Justin De La Ornellas

Dentre os diversos aspectos da fotografia – ou, nesse caso, do fotografar – está justamente essa tentativa de manter as coisas como elas são num determinado momento especial. Quando viajamos, nos deparamos com diversos cenários que nos causam boas sensações, seja pelo espetáculo visual, cultural ou histórico. E tentamos levar um pouco disso conosco, através das fotografias. Quando estamos numa festa ou numa reunião de amigos, fotografamos, em parte, em função do desejo de manter um pouco da alegria que é se estar com as pessoas de quem gostamos.

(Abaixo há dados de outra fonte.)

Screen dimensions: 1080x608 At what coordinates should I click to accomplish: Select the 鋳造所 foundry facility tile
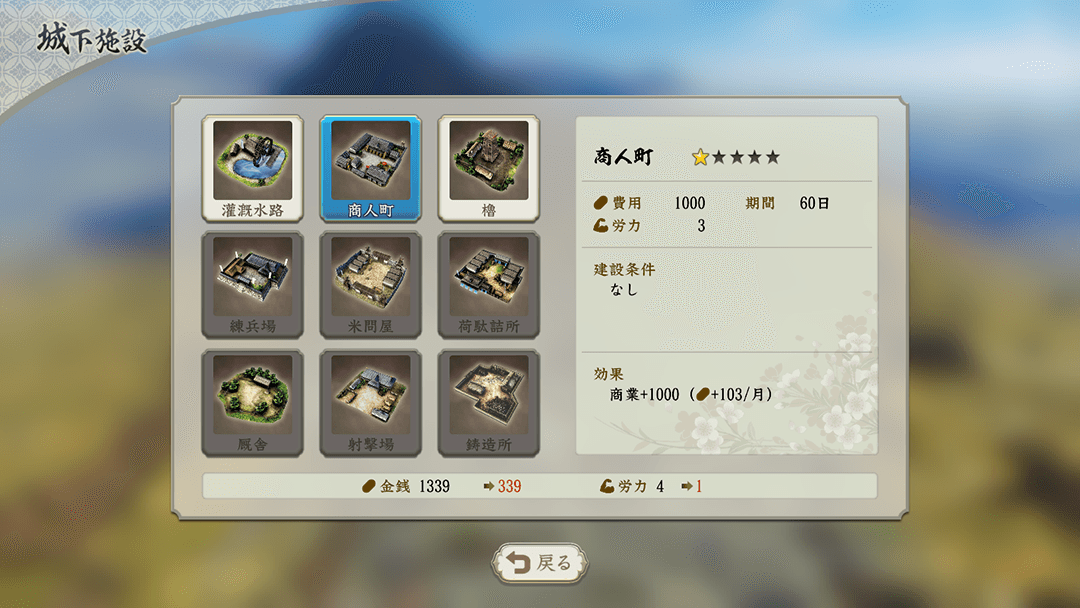pyautogui.click(x=488, y=403)
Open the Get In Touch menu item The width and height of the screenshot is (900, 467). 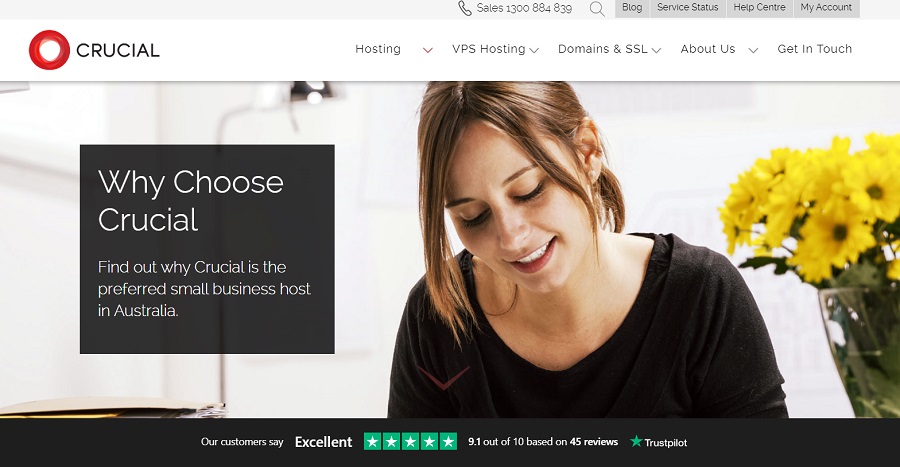pos(814,49)
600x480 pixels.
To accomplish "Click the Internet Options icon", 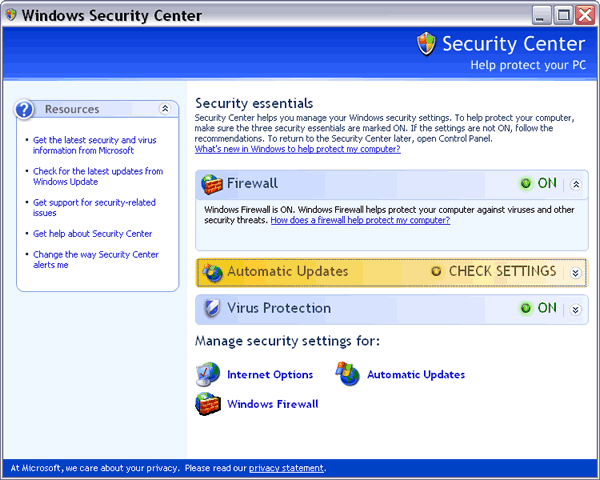I will [x=209, y=374].
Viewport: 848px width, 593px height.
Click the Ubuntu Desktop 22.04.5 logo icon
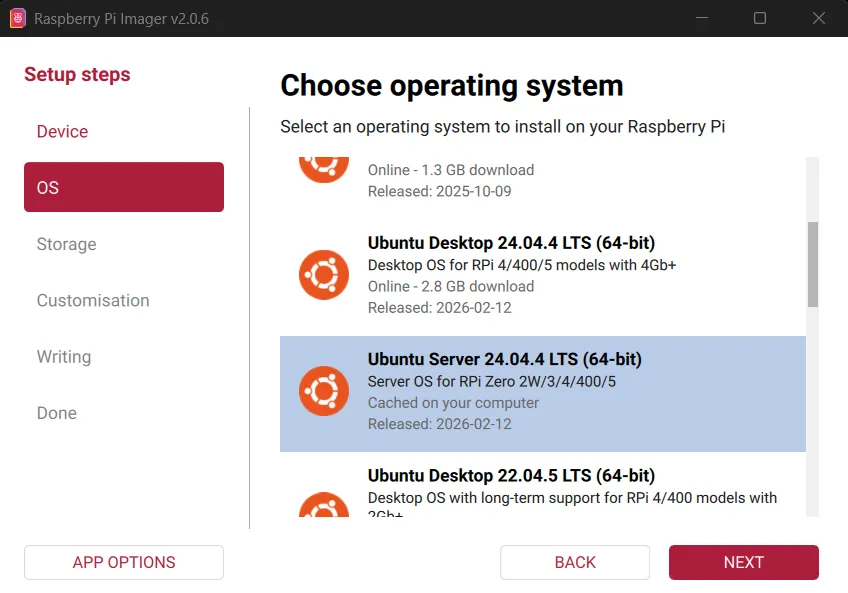[x=324, y=505]
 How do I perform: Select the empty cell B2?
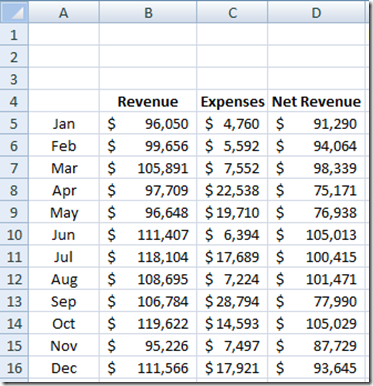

Entretanto, nada dura para sempre. A forma de ser do mundo é a mudança, a finitude das situações, das relações e até mesmo da natureza em si. Ao nos darmos conta disso, chega a ser irônico que utilizemos um dispositivo que captura uma fatia ínfima do tempo – a câmera fotográfica – na tentativa de perpetuá-la. A fotografia, então, é tão antagônica à natureza de constante mudança das coisas que acaba reforçando a ideia de impermanência. Ao olharmos uma foto, ainda na câmera, no instante seguinte em que ela foi tirada, já podemos ver que aquilo já não existe mais. Cada fotografia torna-se, então, imediatamente, um tributo à impermanência daquilo que ela retrata. Não é à toa que alguns autores associam a fotografia com a morte: de certa forma, ela é um atestado de óbito, ainda que apenas de um determinado momento.